# Stated task
Copy out each of the following lines exactly as it appears.

# Target position lines
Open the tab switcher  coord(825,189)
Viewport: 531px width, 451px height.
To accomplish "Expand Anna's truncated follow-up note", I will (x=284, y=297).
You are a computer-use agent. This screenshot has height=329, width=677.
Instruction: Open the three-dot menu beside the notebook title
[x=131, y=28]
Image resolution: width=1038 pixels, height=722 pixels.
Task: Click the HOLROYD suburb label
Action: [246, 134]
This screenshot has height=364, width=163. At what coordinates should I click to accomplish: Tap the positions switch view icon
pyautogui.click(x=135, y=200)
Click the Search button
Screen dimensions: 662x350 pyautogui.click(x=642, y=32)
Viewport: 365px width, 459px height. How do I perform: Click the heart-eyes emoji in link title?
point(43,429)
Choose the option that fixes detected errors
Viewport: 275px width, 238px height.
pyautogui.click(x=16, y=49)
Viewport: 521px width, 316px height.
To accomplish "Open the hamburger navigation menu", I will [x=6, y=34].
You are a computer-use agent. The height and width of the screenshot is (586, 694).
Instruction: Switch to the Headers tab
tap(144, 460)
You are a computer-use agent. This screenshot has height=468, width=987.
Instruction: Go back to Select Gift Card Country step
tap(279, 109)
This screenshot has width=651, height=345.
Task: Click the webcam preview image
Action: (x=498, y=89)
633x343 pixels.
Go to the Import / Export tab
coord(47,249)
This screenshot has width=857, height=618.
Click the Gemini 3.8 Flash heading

# Final result
Open the tab switcher  coord(825,189)
Viewport: 531px width, 451px height.
To accomplish "Expand Anna's truncated follow-up note", I will (x=284, y=297).
You are a computer-use agent. This screenshot has height=329, width=677.
Instruction: Open the three-dot menu beside the notebook title
[x=131, y=28]
Image resolution: width=1038 pixels, height=722 pixels.
Task: Click the HOLROYD suburb label
Action: [246, 134]
This screenshot has height=364, width=163. At what coordinates should I click to accomplish: Tap the positions switch view icon
pyautogui.click(x=135, y=200)
Click the Search button
Screen dimensions: 662x350 pyautogui.click(x=642, y=32)
Viewport: 365px width, 459px height. How do I perform: Click the heart-eyes emoji in link title?
point(43,429)
Choose the option that fixes detected errors
Viewport: 275px width, 238px height.
pyautogui.click(x=16, y=49)
Viewport: 521px width, 316px height.
To accomplish "Open the hamburger navigation menu", I will [x=6, y=34].
You are a computer-use agent. The height and width of the screenshot is (586, 694).
Instruction: Switch to the Headers tab
tap(144, 460)
You are a computer-use agent. This screenshot has height=468, width=987.
Instruction: Go back to Select Gift Card Country step
tap(279, 109)
This screenshot has width=651, height=345.
Task: Click the webcam preview image
Action: (x=498, y=89)
633x343 pixels.
Go to the Import / Export tab
coord(47,249)
This screenshot has width=857, height=618.
Click the Gemini 3.8 Flash heading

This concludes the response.